Zelinsky uses a much more simplified version of light therapy. I am not saying that her approach is necessarily better, and she is not working with people from a psychotherapeutic perspective, but perhaps this is something that can also be similarly effective?

There's also something called an optokinetic drum, so it's stripes black and white stripes and you can rotate the stripes and you're looking for a reaction if the person can engage in the environment. You should see a reaction if the person is just staring and they're not engaged in the environment, they're not able to follow anything, you won't see a reaction and with some of our patients, especially the ones who had hypoxic events where their brain didn't get enough oxygen, we'll do these striped movements and we'll find one or two spots on the retina that will elicit a response reaction but then other spots that won't and then we know where to start. You got to find the one way into the brain so if you have a patient who is physically there because they're eating, sleeping and pooping, so they exist, you can find which spot in the brain is the way to get to them, where's the key, and start from there by pushing light toward that good spot and slowly...

I talk about neighborhoods you're finding the neighborhood that the party is in, where's the party in their brain and then when you push the light that way and activate that part of their brain eventually if it's noisy enough it will start waking up the neighboring sites and then you can push the light a little bit to one neighbor, a little bit to the other neighbor and slowly work your way. So more spots in the brain are active. That's kind of a simplified version, but that's it.
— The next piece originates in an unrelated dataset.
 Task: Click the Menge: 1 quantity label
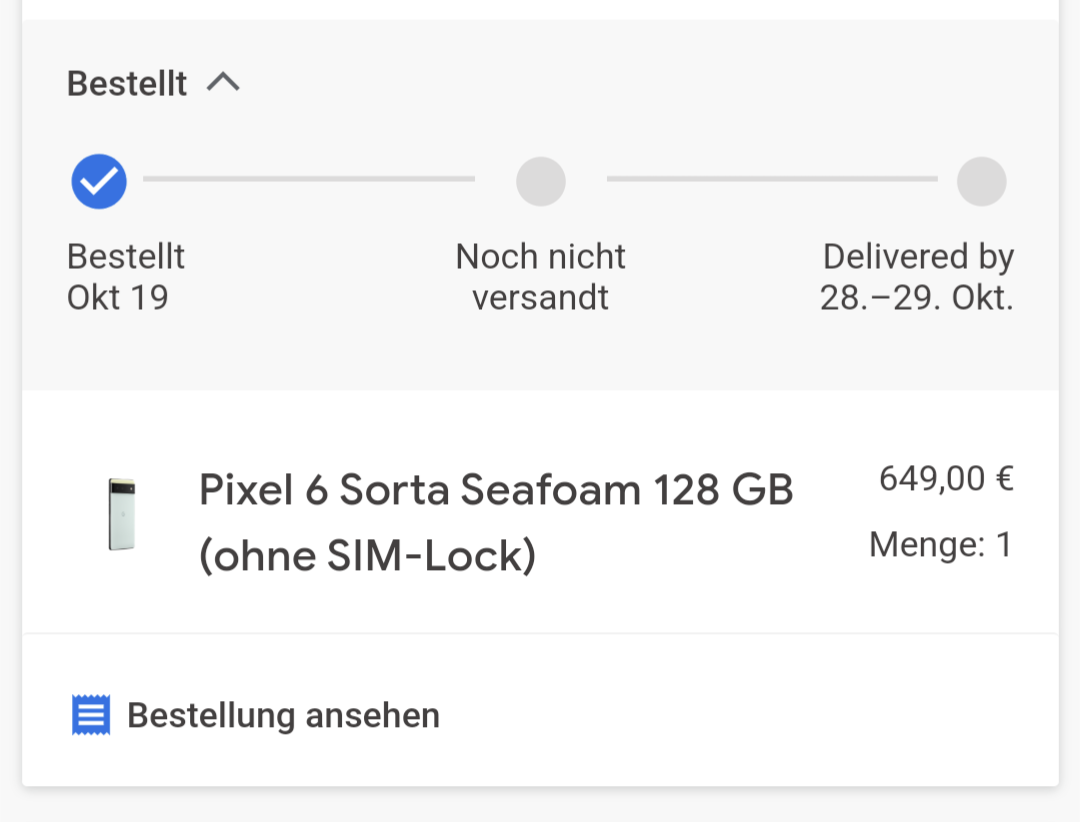(941, 544)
Now we also work with different colors so you can put colors in front of somebody's eyes in the retina, there are sensors and the sensors react to different colors, so if I put a blue filter on only the blue receptors will react, if I put a red filter only the red filter sensors will react. So we'll put different colors on and we'll see, oh you know, when the red sensors are reacting the brain is bright and symmetrical, when the blue sensors are reacting it's not so much. So we can look at that. We can see if any lenses make a difference.

(...)

What prism lenses work best it depends on the person. Everybody's got a completely different personality. Some people and every autistic patient has one little chunk of space that they're comfortable in. So if a person is way down here and this is their little chunk of space on their bottom right then they're going to get a different prism than somebody whose best chunk of space is up and to their left and that's different than a child who hangs their head down and their whole world is beneath them and a different one whose world is on the right and another one whose world is on the left. So there is no like formula saying if you have an autistic spectrum disorder you need this kind of prism.

What the prisms do is bend light and you have to figure out in each person which spot in their environment is comfortable for them and then you can bend the light toward that spot and make them comfortable, because if you bend it another way they're oblivious to it. So there's no specific one per autistic and many autistic children don't do well with any prisms. I don't use prisms on every single patient because sometimes lenses are better. Lenses uniformly disperse light and prisms don't uniformly... Prisms push light more toward one section than another so if you need to wake up a brain a lot of times prisms are good but we might use prisms sparingly a little bit here and there to kind of poke your brain as opposed to wearing them fulltime where you get stimulation on one spot but not the other other spots.


I think that SV also talks about this, where certain angles or colors are giving people positive energy. But in his work, he first works with angles and colors that produce negative emotions and then after working through them, he finishes the session with the positive emotions. If Zelinsky was working with his methods, she would probably skip negative emotions and go straight to the positive ones, with the goal that increasing the positive emotions will fix what is wrong in the psyche. Perhaps such an approach, with the methods that SV uses, would make light therapy even faster?